Comment by Double on Florida Elections · 2022-08-14T22:13:34.319Z · LW · GW

Thanks for the response. Those are fair reasons. I should have contributed more.

The LessWrong community is big and some are in Florida. If anyone had interesting things to share about the election I wanted to encourage them to do so.

Comment by Double on Florida Elections · 2022-08-14T21:58:23.552Z · LW · GW

I guess that makes sense, but very rarely is there a post that appeals to EVERYONE. A better system would be for people to be able to seek out the content that interests them. If something doesn’t interest you, then you move on.

Comment by Double on Florida Elections · 2022-08-13T23:36:15.486Z · LW · GW

Those are interesting questions! Perhaps you should make your own post instead of using mine to get more of an audience.

Expressing disapproval of both candidates by e.g. voting for Harambe makes sense, but I think that voting for bad policies is a bad move because “obvious” things aren’t obvious to many people, and voting for bad candidates (as opposed to joke candidates) makes their policies more mainstream and likely to be adopted by candidates with chances to win.

Why do you think my post is being shot down?

Comment by Double on We Need a Consolidated List of Bad AI Alignment Solutions · 2022-07-05T01:14:04.429Z · LW · GW

AI safety research has been groping in the dark, and half-baked suggestions for new research directions are valuable. It isn't as though we've made half of a safe AI. We haven't started, and all we have are ideas.

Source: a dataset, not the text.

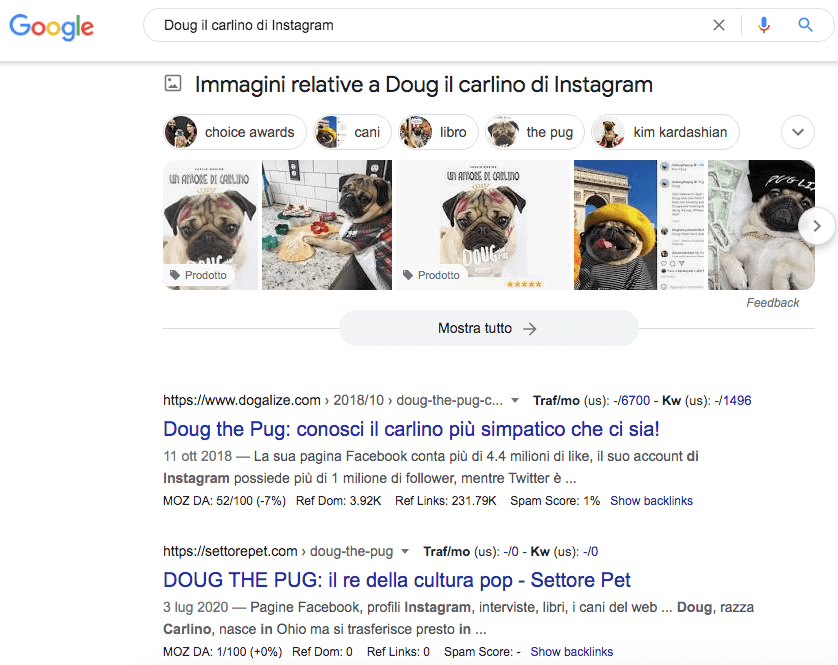Show backlinks for the dogalize.com result
Viewport: 838px width, 665px height.
click(651, 501)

Comment by Double on We Need a Consolidated List of Bad AI Alignment Solutions · 2022-07-05T01:10:53.536Z · LW · GW

I think that a problem with my solution is that how can the AI "understand" the behaviors and thought-processes of a "more powerful agent." If you know what someone smarter than you would think then you are simply that smart. If we abstract the specific more-powerful-agent's-thoughts away, then we are left with Kantian ethics, and we are back where we started, trying to put ethics/morals in the AI.

 

It's a bit rude to call my idea so stupid that I must not have thought about it for more than five minutes, but thanks for your advice anyways. It is good advice. 

Comment by Double on We Need a Consolidated List of Bad AI Alignment Solutions · 2022-07-04T04:10:42.616Z · LW · GW

The AI Box:

A common idea is for the AI to be in a "box" where it can only interact through the world by talking to a human. This doesn't work for a few reasons:

The AI would be able to convince the human to let it out.

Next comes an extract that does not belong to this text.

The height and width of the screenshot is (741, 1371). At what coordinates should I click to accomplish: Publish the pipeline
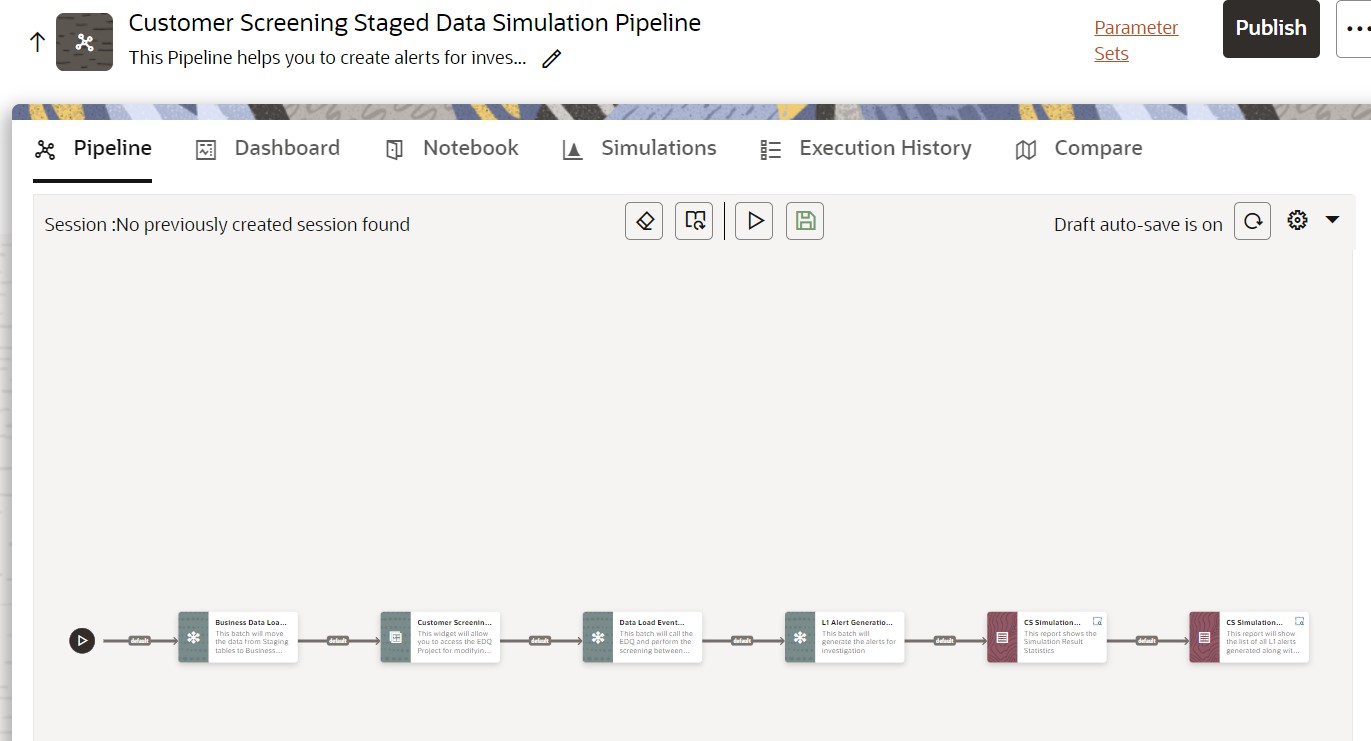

The human wouldn't know the consequences of their actions as well as the AI.

Removing capabilities from the AI is not a good plan because the point is to create a useful AI. Importantly, the AI should be able to stop all dangerous AI from being created.

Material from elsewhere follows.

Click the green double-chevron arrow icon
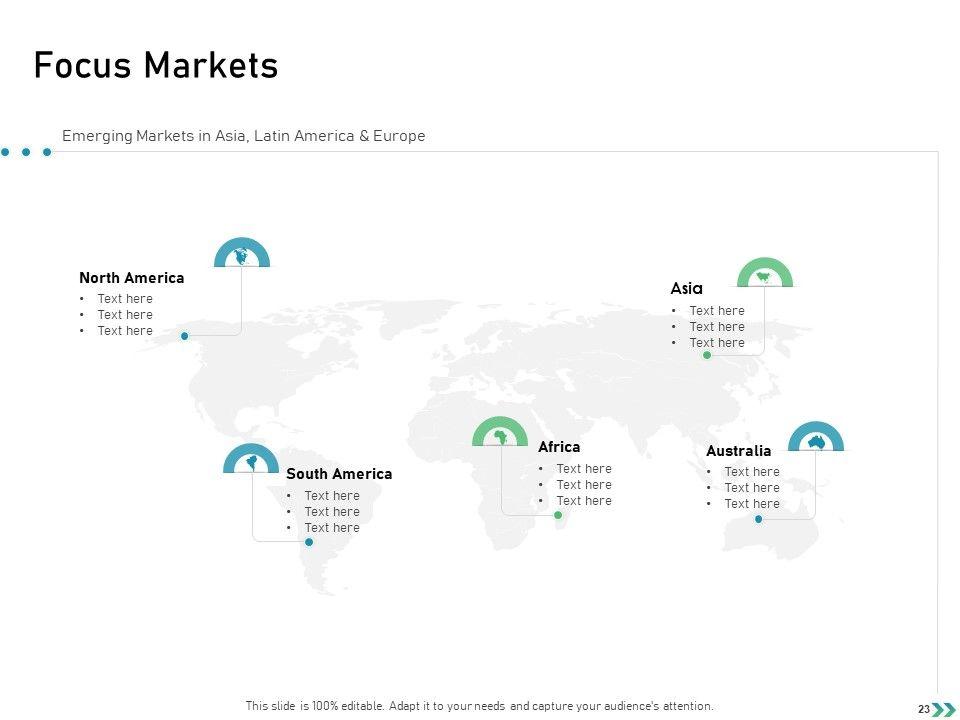 pyautogui.click(x=943, y=709)
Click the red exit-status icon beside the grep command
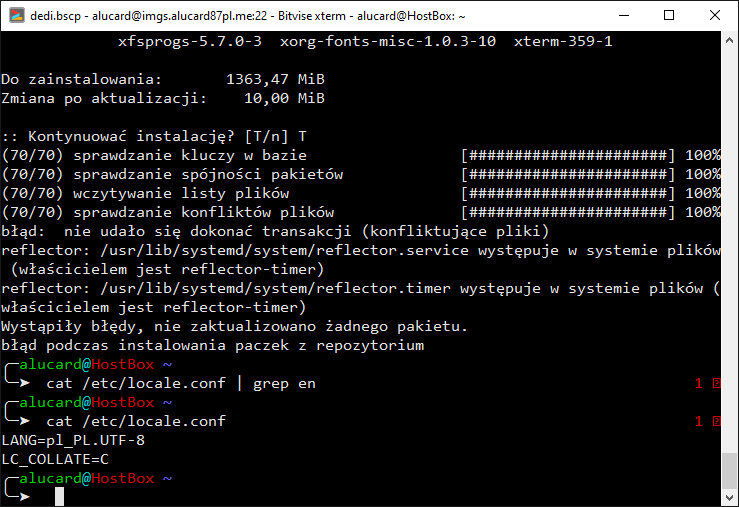 coord(715,384)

Comment by Double on How Common Are Science Failures? · 2022-04-24T19:13:06.651Z · LW · GW

Thanks. That fits the first three criteria well, but there is still controversy about many of the results, so maybe not the fourth one yet.

Comment by Double on What Is Signaling, Really? · 2022-04-24T02:24:05.073Z · LW · GW

This sentence is a HUGE RED FLAG: “it shattered my illusion that I mostly avoid thinking about class signals, and instead convinced me that pretty much everything I do from waking up in the morning to going to bed at night is a class signal.”

If signaling can explain everything, then it is in the same category as Freudian psychoanalysis—unfalsifiable and therefore useless.

The idea that signaling explains everything leads to the idea that “people who say that they don’t bother with signaling and don’t use the symbols available to them are REALLY just signaling that they are the kind of person who can afford to not care about signaling.”

This is not the conclusion of a respectable theory; this is mental gymnastics. Having a theory that can explain anything is identical to having no clue.

I’ll admit that this post is the extent of my knowledge of signaling, so others might have fleshed-out the theory to the point that it can make predictions, but this essay was too much representativeness heuristic and not enough evidence.

Comment by Double on How Common Are Science Failures? · 2022-04-14T02:17:15.740Z · LW · GW

Come back! I don’t know what you are referencing!